The Prime Lending Rate reached 12 percent in September, reflecting a rise of 450 basis points through the course of the year. The one-year Treasury Bill yield, however, showed signs of easing, following a spike with the July rate hike – it declined by 36 basis points, at the 7 September auction.

KEY DRIVERS Several factors have influenced this change of direction, on the monetary front. First, there has been a return of foreign investment inflows to Sri Lanka’s rupee-denominated government securities. Following several months of outflows through 2015 and the first quarter of this year, foreign money began returning to government bills and bonds, since March.

By the end of 2014, there was around Rs. 450 billion in foreign holdings of government securities, which plummeted to 220 billion rupees by March 2016. But as of early September, foreign holdings recovered to Rs. 300 billion. This has helped ease upward pressure on yields on benchmark Treasury Bills and Bonds, and led to a moderation of interest rates in the second quarter of the year.

A second factor has come in the form of raising offshore capital, since July. A US$ 1 billion 10-year sovereign bond at 6.85 percent and a five-and a-half year US$ 500 million bond at 5.57 percent, followed by a syndicated loan of 700 million dollars, has contributed to easing the immediate cash flow needs of the Government. In turn, this has eased the domestic borrowing requirements of the state – and thus, market liquidity as well.

FISCAL FOCUS An important third factor has been an improvement in the Government’s fiscal performance, in the first half of this year. With the spotlight falling on the government revenue shortfall, there was a reversal in the period from January to April, as noted in the mid-year fiscal position report published by the Ministry of Finance.

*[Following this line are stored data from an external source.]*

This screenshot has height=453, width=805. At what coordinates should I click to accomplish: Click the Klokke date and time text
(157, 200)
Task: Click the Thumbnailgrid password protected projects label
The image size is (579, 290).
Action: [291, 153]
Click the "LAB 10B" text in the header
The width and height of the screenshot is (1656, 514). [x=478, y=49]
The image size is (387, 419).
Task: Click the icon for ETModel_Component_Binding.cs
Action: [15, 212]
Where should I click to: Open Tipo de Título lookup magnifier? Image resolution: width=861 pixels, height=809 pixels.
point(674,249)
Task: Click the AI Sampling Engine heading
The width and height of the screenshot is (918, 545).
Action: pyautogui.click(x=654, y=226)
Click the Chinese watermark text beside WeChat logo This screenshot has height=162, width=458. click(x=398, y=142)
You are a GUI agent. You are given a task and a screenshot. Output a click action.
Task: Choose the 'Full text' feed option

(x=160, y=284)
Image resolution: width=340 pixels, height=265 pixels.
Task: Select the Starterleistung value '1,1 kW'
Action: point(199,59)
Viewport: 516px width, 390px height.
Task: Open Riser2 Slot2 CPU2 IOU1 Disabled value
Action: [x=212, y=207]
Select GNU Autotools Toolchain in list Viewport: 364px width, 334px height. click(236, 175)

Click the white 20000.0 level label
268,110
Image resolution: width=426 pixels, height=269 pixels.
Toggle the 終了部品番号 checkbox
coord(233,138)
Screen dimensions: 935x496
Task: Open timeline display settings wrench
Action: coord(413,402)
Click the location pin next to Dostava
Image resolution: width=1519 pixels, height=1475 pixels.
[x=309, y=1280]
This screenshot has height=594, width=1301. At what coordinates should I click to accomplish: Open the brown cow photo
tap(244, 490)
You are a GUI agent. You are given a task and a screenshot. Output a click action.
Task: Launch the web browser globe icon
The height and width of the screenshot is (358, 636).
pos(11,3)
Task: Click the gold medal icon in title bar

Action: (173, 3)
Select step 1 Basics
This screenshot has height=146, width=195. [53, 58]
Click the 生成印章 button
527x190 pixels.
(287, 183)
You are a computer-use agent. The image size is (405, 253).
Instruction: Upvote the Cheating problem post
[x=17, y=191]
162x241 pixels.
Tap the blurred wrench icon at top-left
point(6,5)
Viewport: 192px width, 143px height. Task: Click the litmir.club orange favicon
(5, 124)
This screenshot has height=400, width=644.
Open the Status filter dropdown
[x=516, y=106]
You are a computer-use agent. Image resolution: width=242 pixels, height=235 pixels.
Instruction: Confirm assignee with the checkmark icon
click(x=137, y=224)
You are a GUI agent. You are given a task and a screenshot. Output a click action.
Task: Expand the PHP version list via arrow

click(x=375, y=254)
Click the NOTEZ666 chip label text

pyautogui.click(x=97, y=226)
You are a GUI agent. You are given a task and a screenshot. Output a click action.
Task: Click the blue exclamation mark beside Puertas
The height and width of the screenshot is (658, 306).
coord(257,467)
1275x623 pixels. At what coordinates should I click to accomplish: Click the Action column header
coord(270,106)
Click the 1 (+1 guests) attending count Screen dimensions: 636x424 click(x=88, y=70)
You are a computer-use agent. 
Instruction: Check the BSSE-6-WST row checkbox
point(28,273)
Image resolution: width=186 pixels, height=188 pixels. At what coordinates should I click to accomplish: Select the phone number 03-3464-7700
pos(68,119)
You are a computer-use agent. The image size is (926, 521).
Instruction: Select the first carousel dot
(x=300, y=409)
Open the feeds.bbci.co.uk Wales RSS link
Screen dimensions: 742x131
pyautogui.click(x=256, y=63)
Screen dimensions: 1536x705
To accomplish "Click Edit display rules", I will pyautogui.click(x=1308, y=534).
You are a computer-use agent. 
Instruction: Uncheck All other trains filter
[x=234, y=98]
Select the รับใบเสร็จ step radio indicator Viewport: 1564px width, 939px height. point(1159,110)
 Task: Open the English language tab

Revenue increased by 20 percent in four months ended 30 April, compared to the same period last year. Sixty-one percent of this growth came from import-based tax collections, 28 percent from domestic consumption taxes and 13 percent from higher income tax receipts.

For sustained growth in taxes, it is necessary to develop a better balance between direct taxes (such as income tax) and indirect taxes (e.g. domestic and imported consumption taxes). Excessive reliance on import-based taxes is not sustainable.

BUDGET FOCUS Revenue growth in January to April remained 13 percent below the rather ambitious 2016 budgeted revenue growth figures. Thus, the budget deficit, while improving compared to 2015, remained 34 percent above the budgeted level. This leaves room for further fiscal risks to emerge in the latter part of the year, particularly if revenue streams slow down, as imports contract under tighter macroeconomic conditions. The 2017 budget must take cognisance of this, and ensure a pragmatic fiscal programme with realistic revenue projections, and avoid expansionary recurrent expenditure.

ba-mo-oct16-200xGLOBAL IMPACT The other risks to this improved sentiment arise from the global economy. In spite of a likely US Federal Reserve (the Fed) rate hike before the end of this year, investor appetite for emerging market debt has been positive.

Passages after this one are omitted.